═══ RECORDS SHOWN

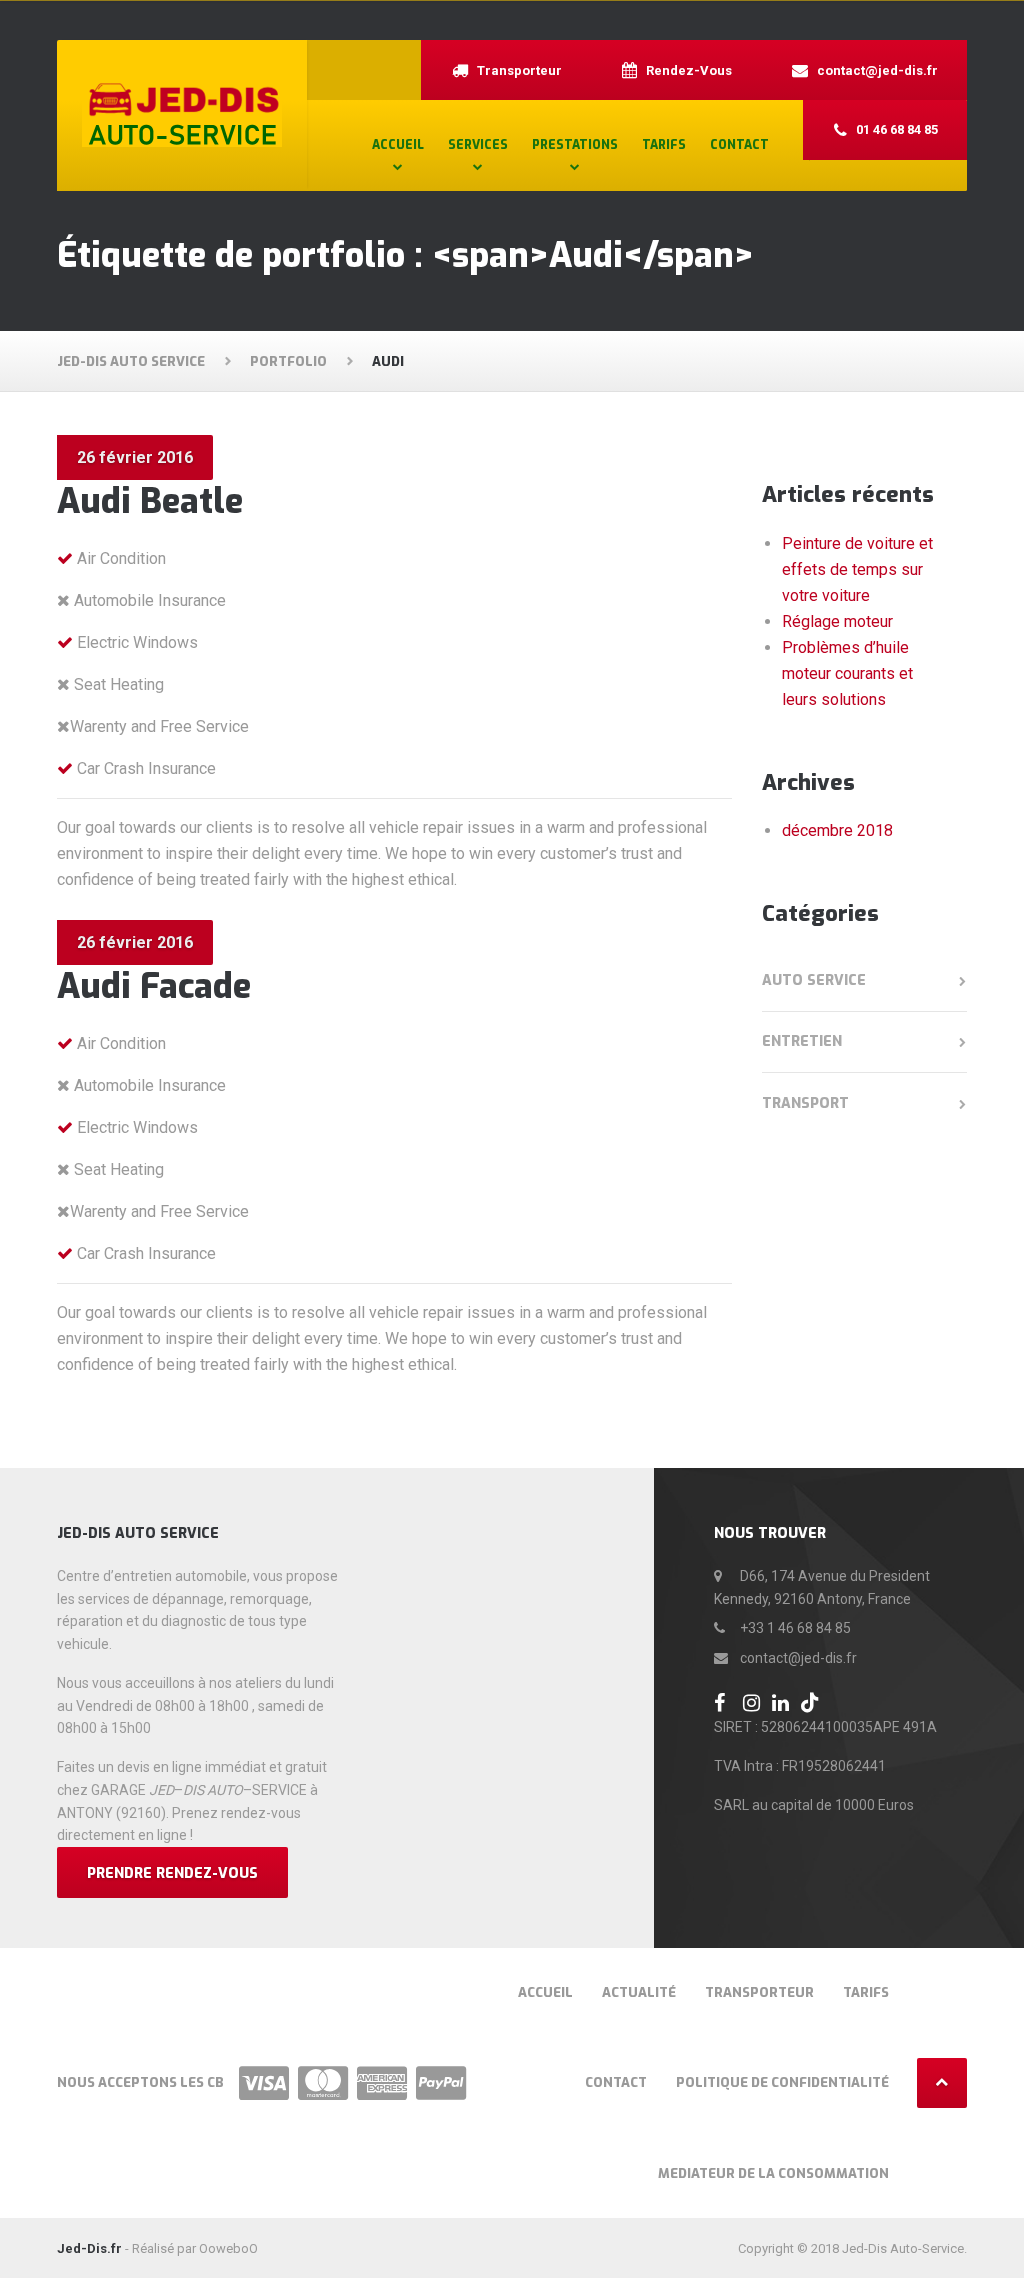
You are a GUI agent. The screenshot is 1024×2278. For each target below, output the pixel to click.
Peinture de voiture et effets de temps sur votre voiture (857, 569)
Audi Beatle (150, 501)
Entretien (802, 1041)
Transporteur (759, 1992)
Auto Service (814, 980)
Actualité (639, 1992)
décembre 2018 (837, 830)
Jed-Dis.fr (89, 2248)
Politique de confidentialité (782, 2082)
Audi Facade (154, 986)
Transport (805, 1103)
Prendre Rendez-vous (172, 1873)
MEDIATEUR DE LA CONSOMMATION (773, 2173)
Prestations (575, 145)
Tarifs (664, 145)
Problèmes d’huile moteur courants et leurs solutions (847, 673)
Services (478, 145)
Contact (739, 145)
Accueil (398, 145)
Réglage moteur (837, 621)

══════

- WHAT TO DO
Search the records for the string "moteur" and report each line that has it.

- YOUR RESPONSE
Problèmes d’huile moteur courants et leurs solutions (847, 673)
Réglage moteur (837, 621)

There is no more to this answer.